09 Jan 5 Non-Scale Ways to Track Weight Loss Progress
People often consider the scale as the holy grail of weight loss and depending on what number they see, it can often make or break their day.
But did you know that many things can make our weight fluctuate? Here are some reasons why you might be seeing a higher weight on the scale than usual:
- You’re constipated
- You ate more saltier foods than usual
- You just drank a lot of water
- You’re on certain medications that cause your body to retain water, increase your appetite, or change your metabolism
- You’re on your period
- You weighed yourself at different times
Instead of focusing solely on the scale, adopt a well-rounded strategy by using these five other techniques to monitor your progress:
- Take Progress Photos. It’s selfie time! There is a reason why before-and-after photos are so popular on social media. It’s an easy way to see the progress you’re making overtime. Once a week, take a picture at the same time of day in similar lighting conditions and clothes. Review the pictures once a month and see if you can notice any changes!

***

Explore the material:
a: In the weight-loss tracking article, how often should progress photos be reviewed?
b: Please continue the weight-loss tracking article from where it stops.
The listing that follows comes from a separate source.

Given information:
***

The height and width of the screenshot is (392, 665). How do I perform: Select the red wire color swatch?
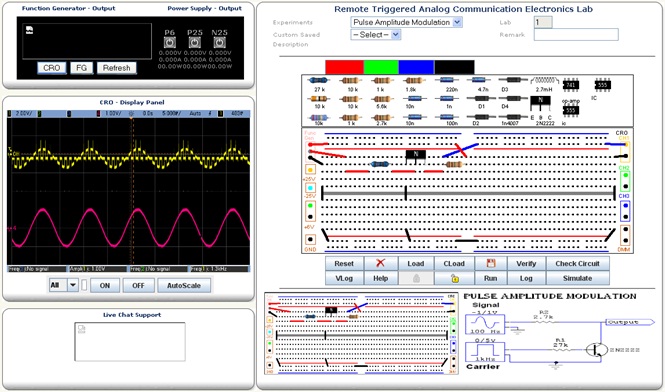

***

Results of the exercise:
a: Once a month.

b:
- Notice How Your Clothes Fit. Certain clothes, (especially your pants) may let you know your weight is changing before the scale does. If your clothes are feeling more comfortable than they used to, or even feeling loose, your efforts are very likely paying off! No longer having to do ‘the dance’ to zip up your pants for the first time in years is a sign of progress.
- Use a Tape Measure. Although this method may be considered old-fashioned, using a tape measure is a more accurate way to see which individual parts of your body have slimmed down. Some areas you might want to track and record in a journal include your chest, hips, waist, thighs, and biceps. Don’t be discouraged if you don’t see changes right away, this method may take longer to show dramatic changes! I recommend recording your measurements every month.
- Measure Your Body Fat Percentage. You’ve probably heard that muscle weighs more than fat, which is true! So if you’re building muscle, you might notice that your weight on the scale has hit a plateau or even went up. There are home methods to estimate body fat, such as smart scales, however, accuracy varies for these products. One of the easiest and most accessible ways to measure your body fat is to seek out a certified personal trainer or registered dietitian, who will use body calipers to pinch the skin at various sites around your body, including the triceps, abdomen and thigh.
- Consider How You Feel. Regardless of what the number on the scale says, if you’re eating better, working out more, sleeping better, and managing your stress, you’ll feel it. Maybe you’ve noticed that you have more energy throughout the day or are in a better mood overall. Don’t overlook the power of feeling amazing!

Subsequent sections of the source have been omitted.